EXERCISE INPUTS:
+---+

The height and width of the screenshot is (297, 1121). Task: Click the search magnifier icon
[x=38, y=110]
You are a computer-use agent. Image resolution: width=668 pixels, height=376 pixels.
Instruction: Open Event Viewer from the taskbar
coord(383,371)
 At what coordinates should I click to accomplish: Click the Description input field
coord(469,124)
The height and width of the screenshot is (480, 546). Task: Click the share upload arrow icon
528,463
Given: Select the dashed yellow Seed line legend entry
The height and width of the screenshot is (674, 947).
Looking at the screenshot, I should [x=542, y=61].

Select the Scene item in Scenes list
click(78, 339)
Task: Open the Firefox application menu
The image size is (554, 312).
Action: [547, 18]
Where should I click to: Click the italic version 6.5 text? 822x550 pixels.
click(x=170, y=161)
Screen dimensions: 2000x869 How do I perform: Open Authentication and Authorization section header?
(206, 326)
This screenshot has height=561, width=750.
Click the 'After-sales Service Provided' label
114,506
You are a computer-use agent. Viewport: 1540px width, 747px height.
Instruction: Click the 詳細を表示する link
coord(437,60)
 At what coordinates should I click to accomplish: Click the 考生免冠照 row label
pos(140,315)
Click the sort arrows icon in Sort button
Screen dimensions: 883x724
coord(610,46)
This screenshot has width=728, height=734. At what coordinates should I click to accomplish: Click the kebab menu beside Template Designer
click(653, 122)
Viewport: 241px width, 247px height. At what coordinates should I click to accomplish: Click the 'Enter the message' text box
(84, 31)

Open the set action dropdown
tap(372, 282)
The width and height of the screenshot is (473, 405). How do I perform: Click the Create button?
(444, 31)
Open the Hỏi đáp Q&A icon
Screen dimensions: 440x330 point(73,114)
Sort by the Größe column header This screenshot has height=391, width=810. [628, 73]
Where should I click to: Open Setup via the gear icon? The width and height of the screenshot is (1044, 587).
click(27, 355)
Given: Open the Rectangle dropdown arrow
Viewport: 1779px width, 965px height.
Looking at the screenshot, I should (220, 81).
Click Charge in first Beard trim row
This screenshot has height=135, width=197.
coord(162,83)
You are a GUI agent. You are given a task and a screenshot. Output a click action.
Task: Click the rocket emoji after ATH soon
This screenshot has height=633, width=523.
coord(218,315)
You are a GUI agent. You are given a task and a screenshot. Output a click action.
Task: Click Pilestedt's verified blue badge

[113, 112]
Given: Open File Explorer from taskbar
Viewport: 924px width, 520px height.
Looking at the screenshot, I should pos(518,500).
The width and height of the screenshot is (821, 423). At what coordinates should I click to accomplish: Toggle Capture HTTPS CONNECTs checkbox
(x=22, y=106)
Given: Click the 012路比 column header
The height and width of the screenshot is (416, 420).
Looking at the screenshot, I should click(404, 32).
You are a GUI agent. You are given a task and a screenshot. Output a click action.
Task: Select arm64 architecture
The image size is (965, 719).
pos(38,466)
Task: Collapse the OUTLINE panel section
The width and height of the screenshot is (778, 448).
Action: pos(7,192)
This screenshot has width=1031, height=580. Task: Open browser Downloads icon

+---+

EXERCISE AIM: Extract every line from the items above that contains the string "Instruction".

WRITTEN ANSWER:
Instruction: Open Event Viewer from the taskbar
Instruction: Click the 詳細を表示する link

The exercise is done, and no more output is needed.